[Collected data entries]
BEGIN

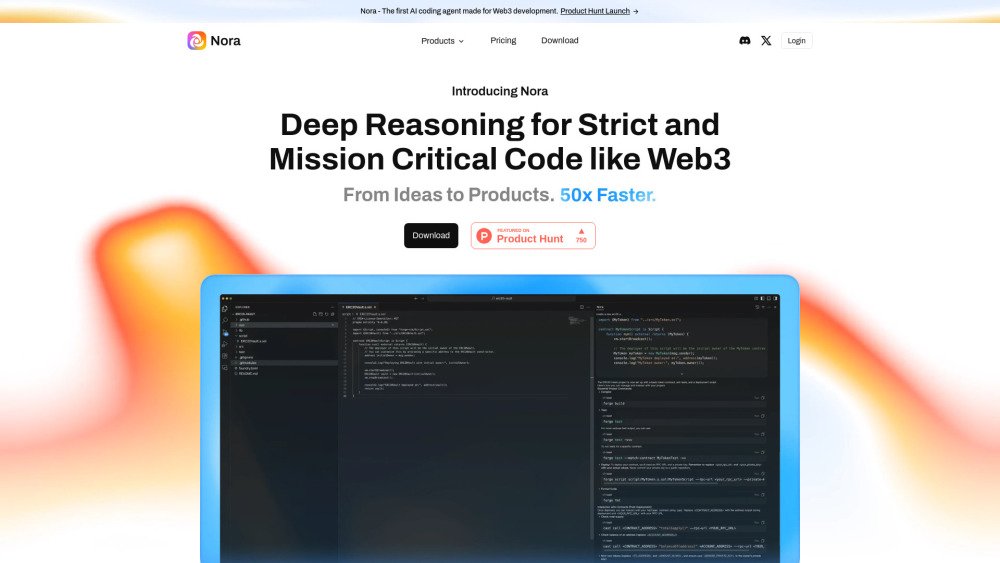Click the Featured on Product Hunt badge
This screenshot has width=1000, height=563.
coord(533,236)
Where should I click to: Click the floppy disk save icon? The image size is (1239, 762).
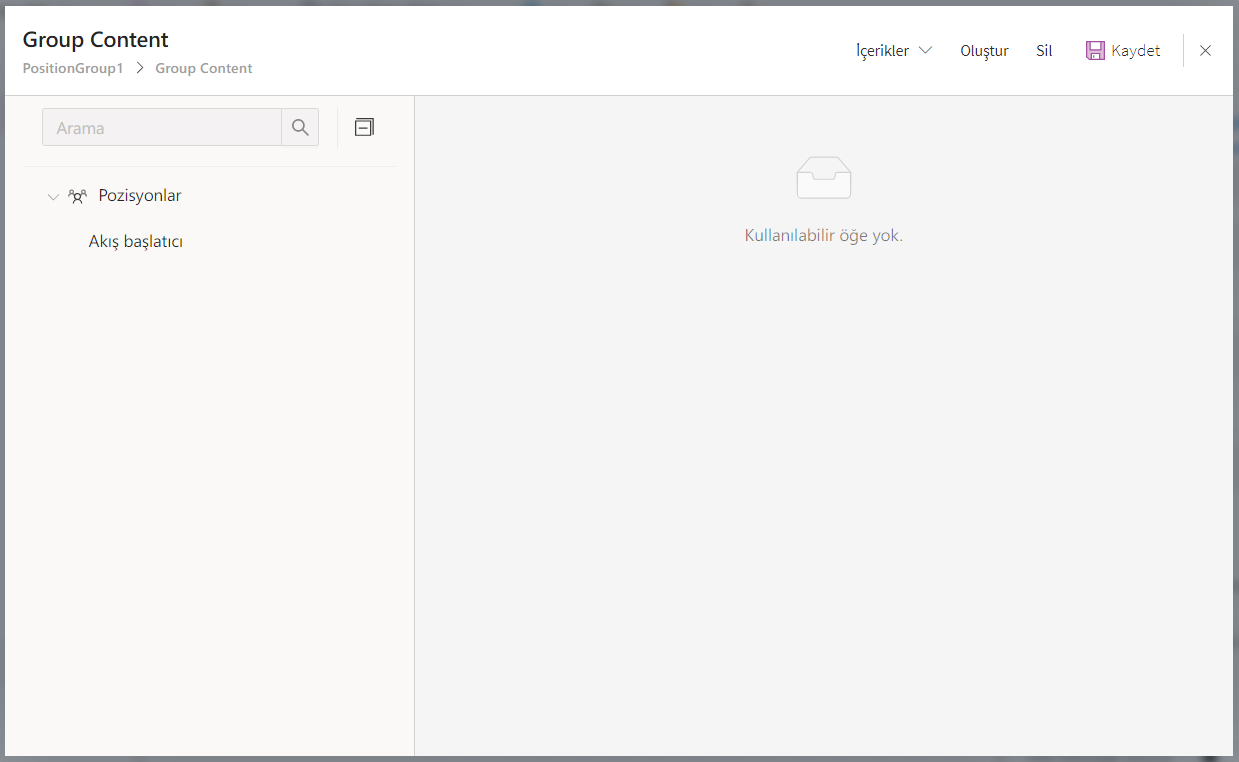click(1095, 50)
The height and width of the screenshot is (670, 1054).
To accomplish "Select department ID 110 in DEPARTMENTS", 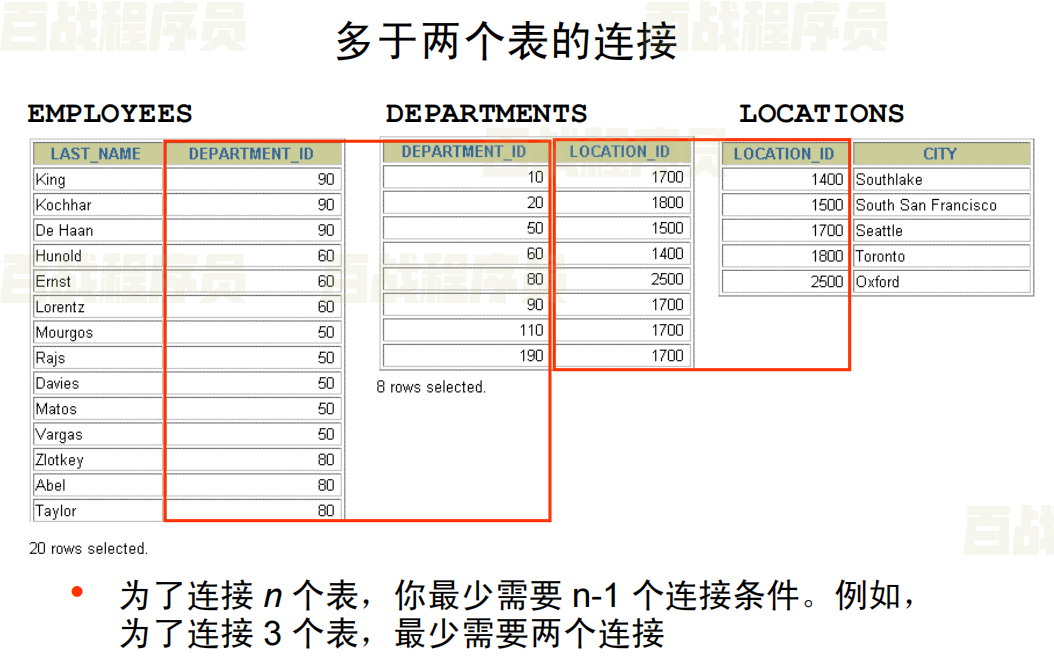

END

== HOW TO COMPLETE THIS TASK ==
Word for word, output the lines from the line bearing "Where should I" through the end of the records above, and only those, without the pictures.

== SOLUTION TO THIS EXERCISE ==
Where should I click to: Click the floppy disk save icon? The image size is (1239, 762).
click(1095, 50)
The height and width of the screenshot is (670, 1054).
To accomplish "Select department ID 110 in DEPARTMENTS", 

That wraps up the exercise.